First, Baghdad and Erbil seek the resumption of oil exports from Kirkuk and the Kurdistan region through the Iraq-Turkey Pipeline (ITP). These have been halted since March, when Iraq won an arbitration case at the International Chamber of Commerce (ICC) against Turkey for allowing unilateral exports from the Kurdistan region without Baghdad’s approval. The loss of 450,000 barrels per day (bpd) of exports for five months has cost Baghdad and Erbil some $5 billion in unrealized gross revenue. The monetization of this oil is necessary to implementing Iraq’s $150 billion 2023 budget and keeping the daunting $48 billion deficit in check. Turkey’s direct losses are smaller, to the tune of $2 million-3 million a day in oil transit fees, setting aside the lost opportunity of a revitalized oil and gas trade with Iraq.
Second for Iraq is water. The country is experiencing yet another dry year that has seen lakes and marshes disappear as the volume of water flowing down the Tigris and Euphrates from upstream neighbors Turkey and Iran dwindled, forcing Iraq to take desperate measures, such as installing new pumps to extract water from dead space in reservoirs along both rivers. The situation is particularly dire with tributaries originating in Iran, like the Little Zab, whose water has been blocked by Iran for weeks, and with the Euphrates, which Iraqi water officials say currently runs dry before it can meet the Tigris at their iconic confluence near Basra. In July, the Food and Agriculture Organization (FAO) in Iraq reported the Euphrates measured a mere 56 cm deep in Nasiriyah, causing 90% of the nearby marshes to go dry.

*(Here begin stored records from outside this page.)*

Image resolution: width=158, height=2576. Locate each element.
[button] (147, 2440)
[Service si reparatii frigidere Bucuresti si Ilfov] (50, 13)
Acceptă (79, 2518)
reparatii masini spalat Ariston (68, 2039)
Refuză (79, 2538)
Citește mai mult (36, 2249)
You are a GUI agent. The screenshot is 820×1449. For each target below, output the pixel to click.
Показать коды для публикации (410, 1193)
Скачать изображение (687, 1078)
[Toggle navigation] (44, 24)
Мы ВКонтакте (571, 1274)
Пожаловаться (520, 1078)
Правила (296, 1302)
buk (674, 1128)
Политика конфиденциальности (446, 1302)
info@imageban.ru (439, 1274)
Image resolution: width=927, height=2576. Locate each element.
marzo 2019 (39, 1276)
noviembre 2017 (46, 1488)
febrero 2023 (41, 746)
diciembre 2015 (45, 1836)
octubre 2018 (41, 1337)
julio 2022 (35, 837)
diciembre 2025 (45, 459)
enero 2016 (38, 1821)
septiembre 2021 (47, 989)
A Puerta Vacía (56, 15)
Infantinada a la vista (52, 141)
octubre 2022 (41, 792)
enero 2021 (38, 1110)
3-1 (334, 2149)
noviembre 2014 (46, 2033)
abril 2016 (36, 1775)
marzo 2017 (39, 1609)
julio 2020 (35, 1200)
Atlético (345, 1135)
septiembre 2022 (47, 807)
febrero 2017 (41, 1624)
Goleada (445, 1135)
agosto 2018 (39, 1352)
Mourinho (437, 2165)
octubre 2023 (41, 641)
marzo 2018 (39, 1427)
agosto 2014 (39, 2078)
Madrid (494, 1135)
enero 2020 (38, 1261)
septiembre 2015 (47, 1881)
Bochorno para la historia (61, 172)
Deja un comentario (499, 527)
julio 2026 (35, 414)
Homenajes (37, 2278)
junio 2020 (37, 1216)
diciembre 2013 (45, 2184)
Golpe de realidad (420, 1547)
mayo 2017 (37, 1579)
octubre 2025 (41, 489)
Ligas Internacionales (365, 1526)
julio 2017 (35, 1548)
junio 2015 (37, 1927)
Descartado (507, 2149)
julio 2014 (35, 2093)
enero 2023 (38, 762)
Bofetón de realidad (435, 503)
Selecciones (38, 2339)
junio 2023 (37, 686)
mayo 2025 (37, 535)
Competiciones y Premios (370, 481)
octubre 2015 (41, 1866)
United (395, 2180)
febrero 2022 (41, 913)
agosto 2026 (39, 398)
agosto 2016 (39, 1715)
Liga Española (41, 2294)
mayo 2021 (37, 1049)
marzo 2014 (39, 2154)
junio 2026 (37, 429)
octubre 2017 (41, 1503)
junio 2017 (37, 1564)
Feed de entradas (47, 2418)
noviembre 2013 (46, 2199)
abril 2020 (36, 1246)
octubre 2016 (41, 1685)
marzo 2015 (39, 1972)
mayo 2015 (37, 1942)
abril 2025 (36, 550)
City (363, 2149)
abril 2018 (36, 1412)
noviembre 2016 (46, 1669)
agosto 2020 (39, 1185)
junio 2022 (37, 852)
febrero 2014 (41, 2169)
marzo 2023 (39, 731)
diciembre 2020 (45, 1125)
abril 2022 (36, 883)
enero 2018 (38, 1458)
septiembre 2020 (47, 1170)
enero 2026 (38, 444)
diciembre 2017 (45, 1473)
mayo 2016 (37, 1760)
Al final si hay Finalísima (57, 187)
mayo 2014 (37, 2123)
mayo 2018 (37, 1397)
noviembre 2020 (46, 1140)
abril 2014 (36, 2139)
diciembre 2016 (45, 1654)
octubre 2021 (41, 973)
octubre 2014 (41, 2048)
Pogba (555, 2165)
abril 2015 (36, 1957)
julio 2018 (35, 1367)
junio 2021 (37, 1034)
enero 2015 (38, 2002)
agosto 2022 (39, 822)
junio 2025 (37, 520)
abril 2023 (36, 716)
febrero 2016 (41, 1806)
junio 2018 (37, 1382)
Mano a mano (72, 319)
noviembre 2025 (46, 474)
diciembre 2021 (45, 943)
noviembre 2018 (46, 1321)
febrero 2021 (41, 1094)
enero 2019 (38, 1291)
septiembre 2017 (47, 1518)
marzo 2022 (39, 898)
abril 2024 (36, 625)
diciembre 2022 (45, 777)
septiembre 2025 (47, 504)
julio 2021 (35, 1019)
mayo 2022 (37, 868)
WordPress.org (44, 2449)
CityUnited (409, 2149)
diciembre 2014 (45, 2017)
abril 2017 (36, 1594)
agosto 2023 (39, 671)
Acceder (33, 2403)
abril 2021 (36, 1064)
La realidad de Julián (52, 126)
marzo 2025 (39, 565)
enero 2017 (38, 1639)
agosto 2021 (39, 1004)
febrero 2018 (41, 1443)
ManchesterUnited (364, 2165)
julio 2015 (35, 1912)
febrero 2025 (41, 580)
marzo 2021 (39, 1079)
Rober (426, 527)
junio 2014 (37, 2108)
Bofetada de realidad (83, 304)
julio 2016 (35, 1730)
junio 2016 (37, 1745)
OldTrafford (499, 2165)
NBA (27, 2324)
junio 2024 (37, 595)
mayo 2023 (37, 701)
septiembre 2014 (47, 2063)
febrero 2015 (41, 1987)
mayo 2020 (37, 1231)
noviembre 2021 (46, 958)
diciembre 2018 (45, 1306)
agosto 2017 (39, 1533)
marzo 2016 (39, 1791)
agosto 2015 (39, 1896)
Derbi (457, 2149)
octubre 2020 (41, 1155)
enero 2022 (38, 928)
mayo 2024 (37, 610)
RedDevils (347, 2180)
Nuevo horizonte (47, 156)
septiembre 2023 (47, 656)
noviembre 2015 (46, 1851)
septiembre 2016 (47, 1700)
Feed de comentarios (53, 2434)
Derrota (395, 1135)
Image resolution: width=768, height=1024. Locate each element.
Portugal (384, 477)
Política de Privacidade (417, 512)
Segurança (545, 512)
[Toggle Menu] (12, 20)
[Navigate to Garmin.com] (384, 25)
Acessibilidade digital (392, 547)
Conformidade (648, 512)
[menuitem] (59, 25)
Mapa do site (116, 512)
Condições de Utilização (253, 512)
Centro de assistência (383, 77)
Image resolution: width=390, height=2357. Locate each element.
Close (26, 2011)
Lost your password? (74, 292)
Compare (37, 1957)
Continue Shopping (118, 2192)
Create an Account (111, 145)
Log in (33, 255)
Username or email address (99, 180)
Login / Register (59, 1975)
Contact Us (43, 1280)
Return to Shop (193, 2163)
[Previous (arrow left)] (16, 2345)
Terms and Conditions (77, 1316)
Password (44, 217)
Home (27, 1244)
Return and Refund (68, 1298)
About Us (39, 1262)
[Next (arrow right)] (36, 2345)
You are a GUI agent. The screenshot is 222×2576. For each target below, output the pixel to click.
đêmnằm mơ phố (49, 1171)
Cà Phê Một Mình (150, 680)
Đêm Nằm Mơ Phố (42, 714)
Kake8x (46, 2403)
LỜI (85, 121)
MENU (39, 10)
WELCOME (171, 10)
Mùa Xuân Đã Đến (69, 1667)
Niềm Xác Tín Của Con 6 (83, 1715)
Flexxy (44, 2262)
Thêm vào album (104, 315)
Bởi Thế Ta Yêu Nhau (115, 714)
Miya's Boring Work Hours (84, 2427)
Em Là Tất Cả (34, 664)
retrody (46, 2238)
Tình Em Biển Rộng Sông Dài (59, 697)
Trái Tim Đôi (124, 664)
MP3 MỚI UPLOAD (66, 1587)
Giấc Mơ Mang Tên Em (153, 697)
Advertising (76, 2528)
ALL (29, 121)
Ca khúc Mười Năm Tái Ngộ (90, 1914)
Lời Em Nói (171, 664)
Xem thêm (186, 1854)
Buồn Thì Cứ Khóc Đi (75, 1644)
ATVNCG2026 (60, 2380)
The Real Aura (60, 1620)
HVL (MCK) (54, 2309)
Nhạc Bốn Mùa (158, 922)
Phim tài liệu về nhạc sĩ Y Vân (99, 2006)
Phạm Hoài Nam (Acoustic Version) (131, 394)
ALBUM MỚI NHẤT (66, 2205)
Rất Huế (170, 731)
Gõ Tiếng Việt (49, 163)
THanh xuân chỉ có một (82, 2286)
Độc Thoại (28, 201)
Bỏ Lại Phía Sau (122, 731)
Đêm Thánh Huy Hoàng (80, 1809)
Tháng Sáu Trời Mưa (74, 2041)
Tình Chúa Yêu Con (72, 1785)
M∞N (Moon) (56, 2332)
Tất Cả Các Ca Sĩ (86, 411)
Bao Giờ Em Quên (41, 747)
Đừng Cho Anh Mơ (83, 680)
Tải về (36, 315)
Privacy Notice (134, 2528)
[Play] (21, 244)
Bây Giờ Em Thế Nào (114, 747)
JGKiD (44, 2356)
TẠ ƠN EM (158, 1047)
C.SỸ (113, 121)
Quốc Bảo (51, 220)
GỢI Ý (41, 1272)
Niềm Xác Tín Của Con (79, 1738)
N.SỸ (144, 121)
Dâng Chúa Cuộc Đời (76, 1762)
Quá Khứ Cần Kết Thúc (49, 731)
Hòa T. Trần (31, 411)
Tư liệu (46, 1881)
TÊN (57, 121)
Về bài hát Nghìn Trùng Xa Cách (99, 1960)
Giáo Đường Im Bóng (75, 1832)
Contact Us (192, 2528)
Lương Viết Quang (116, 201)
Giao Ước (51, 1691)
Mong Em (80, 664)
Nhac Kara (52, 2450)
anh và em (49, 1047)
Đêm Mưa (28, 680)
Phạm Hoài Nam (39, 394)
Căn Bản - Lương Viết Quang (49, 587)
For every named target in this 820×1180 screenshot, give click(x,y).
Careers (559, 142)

The third issue is security, particularly the presence of the PKK on Iraqi territory stretching from Sulaymaniyah and Makhmour to the east, to the rugged Qandil Mountains in the north, and all the way to Sinjar near the Syrian border in the west. Turkey has conducted numerous airstrikes to weaken the PKK inside Iraq and insists that either Baghdad or Erbil must take action to end the PKK “virus” that’s spreading, in Ankara’s view, along hundreds of miles of its southern border. Iraq has its own problems with the PKK, whose presence, and that of its affiliates, has attracted heavy-handed Turkish military action and destabilizes the war-ravaged Sinjar in western Nineveh Province.